A locking projection 26 projects in or up on a front end part of the lance main body 21. The terminal fitting 90 interferes with the locking projection 26 during insertion into the cavity 19 and the lance main body 21 is resiliently deformed in the deforming direction DD into the deformation space 25 with the rear end part 24 as a support, as shown in FIG. 7. The lance main body 21 resiliently restores when the terminal fitting 90 is properly inserted into the cavity 19, as shown in FIG. 8, and the locking projection 26 engages the connecting portion 91 to hold the terminal fitting 90 in the cavity 19.

As shown in FIGS. 3 and 6, a base inclined surface 27 is formed on the lower surface of the lance main body 21 and opposite the locking projection 26. The base inclined surface 27 is inclined gradually in or up from the rear end part 24 to the front to gradually approach the center of the cavity 19. Thus, the base inclined surface 27 thins the front end part of the lance main body 21. Further, a main inclined surface 28 is formed on the front end surface of the lance main body 21 and is inclined gradually out or down to be gradually more distant from the center of the cavity 19.

As shown in FIGS. 3 and 5, the inclined portion 22 is coupled unitarily to the base inclined surface 27 of the lance main body 21 and includes at least one rib 29 in the form of a rectangular column located in a widthwise intermediate part of the base inclined surface 27 and extending over substantially the entire length of the base inclined surface 27. As shown in FIG. 6, the lower surface of a rear part of the rib 29 is arranged substantially along forward and backward directions FBD when the lance main body 21 is in the natural state.

As shown in FIG. 6, a substantially upper half of the front end surface of the inclined surface 22 defines a first inclined surface 31 that is inclined gradually down or out to the front and away from a side where the locking projection 26 is provided. A substantially lower half of the front end surface of the inclined surface 22 defines a second inclined surface 32 that is inclined gradually up or in to the front and toward a side where the locking projection 26 is provided. The first inclined surface 31 is connected to the lower end of the main inclined surface 28 and is somewhat more steeply inclined than the main inclined surface 28 with respect to forward and backward directions FBD. Further, the second inclined surface 32 is a long and narrow surface connected to the lower end of the first inclined surface 31 and is moderately inclined with respect to forward and backward directions FBD. When the lance main body 21 is resiliently deformed in the deforming direction DD during the insertion of the terminal fitting 90 as shown in FIG. 7, the first inclined surface 31 is arranged substantially along the vertical direction VD and the second inclined surface 32 is arranged substantially along forward and backward directions FBD.

Further, as shown in FIG. 1, the first inclined surface 31 generally has a trapezoidal shape that becomes gradually narrower from the upper or inner end connected to the main inclined surface 28 to the lower or outer end, and specifically has an isosceles trapezoidal shape, when viewed from front. The upper end of the first inclined surface 31 is connected to the lower end of the main inclined surface 28 while having substantially the same width, which is the width of the lance main body 21. On the other hand, the lower end of the first inclined surface 31 is set at the width of the rib 29.

[Given problem A] Copy out the entries word for word, starting with their first line and going on through the line that contains "pyautogui.click(x=1691, y=1336)".
The entries have nothing to do with the passage about the connector lance.

[Data shown]

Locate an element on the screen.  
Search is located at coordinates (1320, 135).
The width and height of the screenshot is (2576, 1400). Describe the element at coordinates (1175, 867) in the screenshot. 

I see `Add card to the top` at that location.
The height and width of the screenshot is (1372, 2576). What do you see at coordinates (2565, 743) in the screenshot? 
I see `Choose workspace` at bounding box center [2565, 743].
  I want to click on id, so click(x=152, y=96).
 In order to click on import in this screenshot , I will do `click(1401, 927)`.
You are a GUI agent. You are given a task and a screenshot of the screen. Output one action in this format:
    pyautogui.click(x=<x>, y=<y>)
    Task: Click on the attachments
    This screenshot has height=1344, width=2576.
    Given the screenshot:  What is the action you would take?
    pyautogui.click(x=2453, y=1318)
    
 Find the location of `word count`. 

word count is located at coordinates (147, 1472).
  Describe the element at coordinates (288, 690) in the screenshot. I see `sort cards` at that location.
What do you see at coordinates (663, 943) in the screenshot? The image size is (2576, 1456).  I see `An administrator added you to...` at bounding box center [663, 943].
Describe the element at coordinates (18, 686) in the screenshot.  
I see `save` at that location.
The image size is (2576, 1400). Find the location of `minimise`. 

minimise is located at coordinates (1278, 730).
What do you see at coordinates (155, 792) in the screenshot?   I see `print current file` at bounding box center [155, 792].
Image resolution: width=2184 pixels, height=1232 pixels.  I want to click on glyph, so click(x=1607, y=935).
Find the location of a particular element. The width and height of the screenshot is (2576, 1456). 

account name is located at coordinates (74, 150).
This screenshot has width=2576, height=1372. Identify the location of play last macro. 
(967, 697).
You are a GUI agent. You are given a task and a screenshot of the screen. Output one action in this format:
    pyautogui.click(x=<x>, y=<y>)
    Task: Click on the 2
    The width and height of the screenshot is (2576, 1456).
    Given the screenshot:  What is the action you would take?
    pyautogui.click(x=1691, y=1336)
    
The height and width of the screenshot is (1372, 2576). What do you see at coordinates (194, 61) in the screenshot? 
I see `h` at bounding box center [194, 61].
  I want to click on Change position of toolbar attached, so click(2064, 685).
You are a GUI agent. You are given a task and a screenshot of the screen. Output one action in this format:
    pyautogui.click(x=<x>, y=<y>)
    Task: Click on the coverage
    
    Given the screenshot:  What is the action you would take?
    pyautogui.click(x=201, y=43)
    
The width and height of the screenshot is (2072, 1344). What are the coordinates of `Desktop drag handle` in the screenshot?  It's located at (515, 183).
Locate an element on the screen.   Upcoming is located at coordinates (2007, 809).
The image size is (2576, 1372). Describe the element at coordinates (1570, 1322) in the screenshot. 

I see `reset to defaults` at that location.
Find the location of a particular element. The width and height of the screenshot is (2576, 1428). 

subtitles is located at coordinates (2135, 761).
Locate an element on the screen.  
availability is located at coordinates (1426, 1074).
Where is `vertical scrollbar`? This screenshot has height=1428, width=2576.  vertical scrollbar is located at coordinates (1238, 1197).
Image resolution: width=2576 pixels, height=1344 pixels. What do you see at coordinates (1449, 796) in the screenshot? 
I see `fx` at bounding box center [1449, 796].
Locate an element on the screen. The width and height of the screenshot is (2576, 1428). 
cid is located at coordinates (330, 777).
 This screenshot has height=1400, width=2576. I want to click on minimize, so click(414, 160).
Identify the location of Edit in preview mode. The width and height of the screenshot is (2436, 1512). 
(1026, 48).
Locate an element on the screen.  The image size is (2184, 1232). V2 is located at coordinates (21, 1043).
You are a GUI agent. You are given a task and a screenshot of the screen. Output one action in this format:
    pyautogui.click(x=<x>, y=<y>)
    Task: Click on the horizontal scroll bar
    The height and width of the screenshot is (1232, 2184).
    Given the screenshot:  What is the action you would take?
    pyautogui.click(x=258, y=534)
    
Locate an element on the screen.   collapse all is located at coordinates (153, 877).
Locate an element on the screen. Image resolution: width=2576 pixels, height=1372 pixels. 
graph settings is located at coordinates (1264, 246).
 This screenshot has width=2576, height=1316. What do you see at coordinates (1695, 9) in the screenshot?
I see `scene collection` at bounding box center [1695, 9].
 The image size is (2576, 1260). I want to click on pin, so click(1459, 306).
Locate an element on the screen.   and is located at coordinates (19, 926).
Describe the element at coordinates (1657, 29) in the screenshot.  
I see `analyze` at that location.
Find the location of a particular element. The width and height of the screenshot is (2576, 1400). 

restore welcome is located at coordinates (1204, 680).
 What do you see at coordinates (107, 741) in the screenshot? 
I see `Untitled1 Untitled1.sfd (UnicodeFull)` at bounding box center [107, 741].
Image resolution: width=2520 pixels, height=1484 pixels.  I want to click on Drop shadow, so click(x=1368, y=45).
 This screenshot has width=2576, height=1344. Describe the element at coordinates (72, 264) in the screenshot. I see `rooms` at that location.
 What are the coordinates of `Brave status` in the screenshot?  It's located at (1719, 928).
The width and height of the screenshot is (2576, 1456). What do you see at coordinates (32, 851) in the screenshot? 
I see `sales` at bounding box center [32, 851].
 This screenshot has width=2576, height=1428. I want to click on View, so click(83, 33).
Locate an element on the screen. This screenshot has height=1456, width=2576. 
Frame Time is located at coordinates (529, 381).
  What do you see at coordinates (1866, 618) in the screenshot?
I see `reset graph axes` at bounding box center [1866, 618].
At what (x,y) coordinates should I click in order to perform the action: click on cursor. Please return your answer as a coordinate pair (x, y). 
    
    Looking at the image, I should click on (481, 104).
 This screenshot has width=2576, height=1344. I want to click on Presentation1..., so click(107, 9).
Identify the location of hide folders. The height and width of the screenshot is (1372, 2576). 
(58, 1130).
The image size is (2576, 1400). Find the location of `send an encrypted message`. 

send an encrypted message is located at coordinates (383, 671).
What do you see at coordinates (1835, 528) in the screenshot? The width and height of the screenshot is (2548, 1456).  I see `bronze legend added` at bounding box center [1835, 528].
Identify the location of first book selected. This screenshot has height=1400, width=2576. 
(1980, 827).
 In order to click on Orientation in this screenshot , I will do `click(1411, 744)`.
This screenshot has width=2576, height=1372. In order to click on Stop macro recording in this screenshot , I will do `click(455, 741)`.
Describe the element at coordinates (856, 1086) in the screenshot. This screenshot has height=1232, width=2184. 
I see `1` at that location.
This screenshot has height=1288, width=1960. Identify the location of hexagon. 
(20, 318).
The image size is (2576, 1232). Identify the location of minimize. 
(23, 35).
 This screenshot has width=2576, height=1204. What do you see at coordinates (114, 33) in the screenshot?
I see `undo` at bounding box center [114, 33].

[Given problem B] Carry on the passage about the connector lance from the point where it stops.

[Result A]
Locate an element on the screen.  
Search is located at coordinates (1320, 135).
The width and height of the screenshot is (2576, 1400). Describe the element at coordinates (1175, 867) in the screenshot. 

I see `Add card to the top` at that location.
The height and width of the screenshot is (1372, 2576). What do you see at coordinates (2565, 743) in the screenshot? 
I see `Choose workspace` at bounding box center [2565, 743].
  I want to click on id, so click(x=152, y=96).
 In order to click on import in this screenshot , I will do `click(1401, 927)`.
You are a GUI agent. You are given a task and a screenshot of the screen. Output one action in this format:
    pyautogui.click(x=<x>, y=<y>)
    Task: Click on the attachments
    This screenshot has height=1344, width=2576.
    Given the screenshot:  What is the action you would take?
    pyautogui.click(x=2453, y=1318)
    
 Find the location of `word count`. 

word count is located at coordinates (147, 1472).
  Describe the element at coordinates (288, 690) in the screenshot. I see `sort cards` at that location.
What do you see at coordinates (663, 943) in the screenshot? The image size is (2576, 1456).  I see `An administrator added you to...` at bounding box center [663, 943].
Describe the element at coordinates (18, 686) in the screenshot.  
I see `save` at that location.
The image size is (2576, 1400). Find the location of `minimise`. 

minimise is located at coordinates (1278, 730).
What do you see at coordinates (155, 792) in the screenshot?   I see `print current file` at bounding box center [155, 792].
Image resolution: width=2184 pixels, height=1232 pixels.  I want to click on glyph, so click(x=1607, y=935).
Find the location of a particular element. The width and height of the screenshot is (2576, 1456). 

account name is located at coordinates (74, 150).
This screenshot has width=2576, height=1372. Identify the location of play last macro. 
(967, 697).
You are a GUI agent. You are given a task and a screenshot of the screen. Output one action in this format:
    pyautogui.click(x=<x>, y=<y>)
    Task: Click on the 2
    The width and height of the screenshot is (2576, 1456).
    Given the screenshot:  What is the action you would take?
    pyautogui.click(x=1691, y=1336)

[Result B]
As shown in FIG. 1, the second inclined surface 32 generally has a rectangular shape extending from the upper end connected to the lower end of the first inclined surface 31 to the lower end while having a constant width when viewed from the front. Thus, the width of the second inclined surface 32 generally is equal to that of the rib 29.

As shown in FIG. 5, the inclined portion 22 includes two third inclined surfaces 33 widened from opposite side surfaces of the rib 29 to opposite side edges of the first inclined surface 31. The third inclined surface 33 specifies the width of the first inclined surface 31 and ensures the strength of a front end part of the inclined portion 22. The inclined portion 22 has a tapered shape due to the first inclined surface 31, the second inclined surface 32 and both third inclined surfaces 33 formed on the front end part thereof.

As shown in FIG. 8, a front wall 34 is formed on the front end of the housing 11 for stopping the terminal fitting 90 at a front end position. Further, as shown in FIGS. 1 and 6, a mold removal hole 35 is open below the front wall 34 at the front end of the housing 11. The mold removal hole 35 is formed by the forward passage of an unillustrated mold for forming the locking lance 20 and is located before the locking lance 20.

As shown in FIGS. 3 and 6, through holes 36 vertically penetrate positions of the upper wall of the housing 11 substantially facing the cavities 19 in the upper row. The through holes 36 are formed by the backward passage of a mold for forming the locking lances 20 and are arranged at positions facing the locking lances 20 in the upper row. Further, the through holes 36 substantially extend in forward and backward directions FBD and are open backward. As shown in FIG. 9, the front ends of the through holes 36 serve as locking edges 37 to be resiliently engaged with lock projections 78 of the retainer 70 to be described later.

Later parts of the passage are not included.